◆ EXERCISE DESCRIPTION: Show only those lines of the entries where the string "computer" is found.

◆ PROVIDED RECORDS:
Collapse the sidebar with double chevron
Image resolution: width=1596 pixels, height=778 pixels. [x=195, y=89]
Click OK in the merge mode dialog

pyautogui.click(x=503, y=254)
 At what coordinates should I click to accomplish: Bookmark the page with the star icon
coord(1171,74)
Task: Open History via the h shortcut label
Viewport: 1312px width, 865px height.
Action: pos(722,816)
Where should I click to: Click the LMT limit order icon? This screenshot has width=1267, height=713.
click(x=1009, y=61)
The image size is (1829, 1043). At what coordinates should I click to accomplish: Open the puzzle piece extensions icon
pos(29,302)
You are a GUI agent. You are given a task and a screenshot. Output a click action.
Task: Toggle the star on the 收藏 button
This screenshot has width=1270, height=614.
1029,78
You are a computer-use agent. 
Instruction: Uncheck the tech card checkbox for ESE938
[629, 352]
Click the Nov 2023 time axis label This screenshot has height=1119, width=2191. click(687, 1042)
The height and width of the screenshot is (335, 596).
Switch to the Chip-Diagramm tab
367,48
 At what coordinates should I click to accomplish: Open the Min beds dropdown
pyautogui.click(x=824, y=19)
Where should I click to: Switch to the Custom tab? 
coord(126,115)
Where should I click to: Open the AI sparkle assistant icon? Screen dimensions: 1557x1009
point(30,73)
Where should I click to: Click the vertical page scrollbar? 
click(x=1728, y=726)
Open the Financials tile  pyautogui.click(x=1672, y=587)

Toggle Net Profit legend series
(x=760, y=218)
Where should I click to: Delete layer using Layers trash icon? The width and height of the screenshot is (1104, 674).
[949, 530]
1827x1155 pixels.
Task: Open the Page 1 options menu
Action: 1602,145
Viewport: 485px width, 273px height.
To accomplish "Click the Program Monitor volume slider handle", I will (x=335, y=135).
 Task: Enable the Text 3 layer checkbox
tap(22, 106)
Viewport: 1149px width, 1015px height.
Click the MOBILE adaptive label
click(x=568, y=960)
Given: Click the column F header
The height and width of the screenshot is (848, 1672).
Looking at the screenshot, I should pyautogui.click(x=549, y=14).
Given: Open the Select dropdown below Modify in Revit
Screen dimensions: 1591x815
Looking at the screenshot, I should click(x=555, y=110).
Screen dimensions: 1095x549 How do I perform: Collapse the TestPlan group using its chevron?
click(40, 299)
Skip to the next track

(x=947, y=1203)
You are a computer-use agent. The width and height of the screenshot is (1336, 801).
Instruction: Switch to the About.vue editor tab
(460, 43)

◆ REPLY TO THE TASK:
You are a computer-use agent. 
You are a computer-use agent. The width and height of the screenshot is (1336, 801).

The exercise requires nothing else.